- **УСЛОВИЕ ЗАДАНИЯ**: Пожалуйста, замените во всех пунктах ниже «Where should I click to» на «Where do I click to» и приведите их заново, больше ничего не меняя.

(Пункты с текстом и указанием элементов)
+++
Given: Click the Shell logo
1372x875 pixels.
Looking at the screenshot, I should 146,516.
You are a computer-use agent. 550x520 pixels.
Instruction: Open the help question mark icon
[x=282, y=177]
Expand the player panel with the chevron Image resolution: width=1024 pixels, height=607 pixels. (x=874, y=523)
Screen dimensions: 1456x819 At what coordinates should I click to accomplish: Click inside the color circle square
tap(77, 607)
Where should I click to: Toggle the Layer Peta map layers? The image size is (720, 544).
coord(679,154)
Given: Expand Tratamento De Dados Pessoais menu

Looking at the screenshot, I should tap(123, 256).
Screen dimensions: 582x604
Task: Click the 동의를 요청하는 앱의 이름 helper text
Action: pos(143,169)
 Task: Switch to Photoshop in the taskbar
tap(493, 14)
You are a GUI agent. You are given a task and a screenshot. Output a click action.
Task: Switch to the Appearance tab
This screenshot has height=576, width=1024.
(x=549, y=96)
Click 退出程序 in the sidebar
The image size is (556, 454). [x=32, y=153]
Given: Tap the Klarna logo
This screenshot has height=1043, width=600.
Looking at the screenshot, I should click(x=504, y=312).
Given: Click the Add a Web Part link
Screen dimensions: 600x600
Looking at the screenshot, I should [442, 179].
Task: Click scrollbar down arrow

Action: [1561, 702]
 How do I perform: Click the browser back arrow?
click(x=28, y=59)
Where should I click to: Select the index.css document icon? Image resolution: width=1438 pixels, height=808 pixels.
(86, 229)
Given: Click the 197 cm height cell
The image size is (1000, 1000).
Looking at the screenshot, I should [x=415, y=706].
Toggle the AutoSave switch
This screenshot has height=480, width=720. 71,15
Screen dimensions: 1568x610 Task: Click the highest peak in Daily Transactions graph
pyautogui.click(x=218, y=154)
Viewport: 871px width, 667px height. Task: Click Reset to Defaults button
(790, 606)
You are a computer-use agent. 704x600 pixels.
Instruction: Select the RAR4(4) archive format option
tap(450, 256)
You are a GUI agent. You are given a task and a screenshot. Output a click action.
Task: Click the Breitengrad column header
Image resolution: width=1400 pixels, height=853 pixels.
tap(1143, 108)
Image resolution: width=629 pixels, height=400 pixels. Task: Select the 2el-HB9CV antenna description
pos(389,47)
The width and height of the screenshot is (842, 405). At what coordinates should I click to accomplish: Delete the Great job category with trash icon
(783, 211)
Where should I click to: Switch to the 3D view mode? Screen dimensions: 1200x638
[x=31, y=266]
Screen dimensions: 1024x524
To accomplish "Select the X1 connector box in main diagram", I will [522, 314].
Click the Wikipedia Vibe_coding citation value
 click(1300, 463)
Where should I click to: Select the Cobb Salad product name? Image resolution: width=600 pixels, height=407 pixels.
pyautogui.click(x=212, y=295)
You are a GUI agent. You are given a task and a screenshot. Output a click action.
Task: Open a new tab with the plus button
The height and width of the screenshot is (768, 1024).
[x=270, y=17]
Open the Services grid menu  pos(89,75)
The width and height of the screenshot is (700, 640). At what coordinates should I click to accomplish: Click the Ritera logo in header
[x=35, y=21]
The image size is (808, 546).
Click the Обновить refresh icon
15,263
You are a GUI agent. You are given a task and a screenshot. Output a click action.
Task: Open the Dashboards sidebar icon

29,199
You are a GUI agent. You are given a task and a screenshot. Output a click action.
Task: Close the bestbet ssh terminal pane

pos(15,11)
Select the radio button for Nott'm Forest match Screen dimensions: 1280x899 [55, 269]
+++
- **РЕЗУЛЬТАТ**:
Given: Click the Shell logo
1372x875 pixels.
Looking at the screenshot, I should 146,516.
You are a computer-use agent. 550x520 pixels.
Instruction: Open the help question mark icon
[x=282, y=177]
Expand the player panel with the chevron Image resolution: width=1024 pixels, height=607 pixels. (x=874, y=523)
Screen dimensions: 1456x819 At what coordinates should I click to accomplish: Click inside the color circle square
tap(77, 607)
Where do I click to: Toggle the Layer Peta map layers? The image size is (720, 544).
coord(679,154)
Given: Expand Tratamento De Dados Pessoais menu

Looking at the screenshot, I should tap(123, 256).
Screen dimensions: 582x604
Task: Click the 동의를 요청하는 앱의 이름 helper text
Action: pos(143,169)
 Task: Switch to Photoshop in the taskbar
tap(493, 14)
You are a GUI agent. You are given a task and a screenshot. Output a click action.
Task: Switch to the Appearance tab
This screenshot has height=576, width=1024.
(x=549, y=96)
Click 退出程序 in the sidebar
The image size is (556, 454). [x=32, y=153]
Given: Tap the Klarna logo
This screenshot has height=1043, width=600.
Looking at the screenshot, I should click(x=504, y=312).
Given: Click the Add a Web Part link
Screen dimensions: 600x600
Looking at the screenshot, I should [442, 179].
Task: Click scrollbar down arrow

Action: [1561, 702]
 How do I perform: Click the browser back arrow?
click(x=28, y=59)
Where do I click to: Select the index.css document icon? Image resolution: width=1438 pixels, height=808 pixels.
(86, 229)
Given: Click the 197 cm height cell
The image size is (1000, 1000).
Looking at the screenshot, I should [x=415, y=706].
Toggle the AutoSave switch
This screenshot has height=480, width=720. 71,15
Screen dimensions: 1568x610 Task: Click the highest peak in Daily Transactions graph
pyautogui.click(x=218, y=154)
Viewport: 871px width, 667px height. Task: Click Reset to Defaults button
(790, 606)
You are a computer-use agent. 704x600 pixels.
Instruction: Select the RAR4(4) archive format option
tap(450, 256)
You are a GUI agent. You are given a task and a screenshot. Output a click action.
Task: Click the Breitengrad column header
Image resolution: width=1400 pixels, height=853 pixels.
tap(1143, 108)
Image resolution: width=629 pixels, height=400 pixels. Task: Select the 2el-HB9CV antenna description
pos(389,47)
The width and height of the screenshot is (842, 405). At what coordinates should I click to accomplish: Delete the Great job category with trash icon
(783, 211)
Where do I click to: Switch to the 3D view mode? Screen dimensions: 1200x638
[x=31, y=266]
Screen dimensions: 1024x524
To accomplish "Select the X1 connector box in main diagram", I will [522, 314].
Click the Wikipedia Vibe_coding citation value
 click(1300, 463)
Where do I click to: Select the Cobb Salad product name? Image resolution: width=600 pixels, height=407 pixels.
pyautogui.click(x=212, y=295)
You are a GUI agent. You are given a task and a screenshot. Output a click action.
Task: Open a new tab with the plus button
The height and width of the screenshot is (768, 1024).
[x=270, y=17]
Open the Services grid menu  pos(89,75)
The width and height of the screenshot is (700, 640). At what coordinates should I click to accomplish: Click the Ritera logo in header
[x=35, y=21]
The image size is (808, 546).
Click the Обновить refresh icon
15,263
You are a GUI agent. You are given a task and a screenshot. Output a click action.
Task: Open the Dashboards sidebar icon

29,199
You are a GUI agent. You are given a task and a screenshot. Output a click action.
Task: Close the bestbet ssh terminal pane

pos(15,11)
Select the radio button for Nott'm Forest match Screen dimensions: 1280x899 [55, 269]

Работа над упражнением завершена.